Pedro Lucas Lindoso
Tia
Idalina é mais que uma peça. Ela é um seriado de Netflix. Desses que a gente
faz maratona para assistir e ainda quer mais. Sabemos que ela recebe quatro
pensões. É viúva legítima de dois maridos. Recebe do estado, do município, do
governo federal e do INSS. Disse que são todas lícitas porque professor e
médico podem acumular.
Como
não tem filhos, faz a alegria dos sobrinhos. Um de seus sobrinhos é socialista
e ateu. Já o outro, é assumidamente de
direita, empresário e religioso.
No seu
apartamento em Copacabana há o famoso quadro de Che Guevara.
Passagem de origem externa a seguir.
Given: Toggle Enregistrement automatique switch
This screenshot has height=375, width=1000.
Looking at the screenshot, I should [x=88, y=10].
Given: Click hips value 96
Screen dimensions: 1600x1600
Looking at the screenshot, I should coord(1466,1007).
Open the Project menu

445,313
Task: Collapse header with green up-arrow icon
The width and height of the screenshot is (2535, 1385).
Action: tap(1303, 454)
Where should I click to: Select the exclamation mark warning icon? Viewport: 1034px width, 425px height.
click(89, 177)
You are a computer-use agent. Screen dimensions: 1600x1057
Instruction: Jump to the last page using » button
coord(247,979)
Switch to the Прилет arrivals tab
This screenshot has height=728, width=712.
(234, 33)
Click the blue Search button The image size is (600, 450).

Quando o sobrinho
conservador vai visitá-la, ela substitui o Che por uma foto de Margareth
Thatcher cumprimentando Ronald Reagan.
Ambos
sabem que Idalina se considera “empoderada” e apoia a luta das mulheres pelo
reconhecimento de igualdades em relação aos homens. Depois de meses sem receber
os sobrinhos, convidou todos para um tacacá em seu apartamento. Era para
comemorar uma conquista importante que aconteceu há 90 anos. A instituição do
voto feminino no Brasil.
Uma das
evidências que Idalina não tem só setenta anos, como afirma sempre, está no
fato de que conheceu, quando ainda jovem, a médica paulista Carlota Pereira de
Queiroz. Foi a primeira mulher eleita por São Paulo. Para a Assembleia
Constituinte de 1933. Idalina conhece a biografia de Anaíde Beiriz, Berta Lutz
e Pagu. Todas lutaram por espaço de poder feminino.
Por
conta disso, os sobrinhos de Idalina, ambos dirigentes de partidos nanicos, um
de esquerda e outro de direita, convidaram a titia para compor o quadro de
mulheres candidatas para as próximas eleições.
Para a
Assembleia Legislativa cada partido poderá registrar candidaturas no total de
até 100% do número de cadeiras a preencher mais um. Desse total de vagas,
deverá ainda preencher o mínimo de 30% e o máximo de 70% com candidaturas de
cada gênero. Ambos estavam com dificuldades para completar a cota das mulheres.
Idalina
não sabe dizer não para os sobrinhos. Primeiro se filiou no partido de um e
depois no de outro. Escondido de todo mundo. E veio me perguntar se teria
problemas! Claro que sim! Em caso de dupla filiação partidária, deve prevalecer
a última. Mas há necessidade de comunicar por escrito ao órgão de direção
municipal do partido e à Justiça Eleitoral. Sua candidatura vai ser impugnada!
Titia desligou o telefone. Apavorada.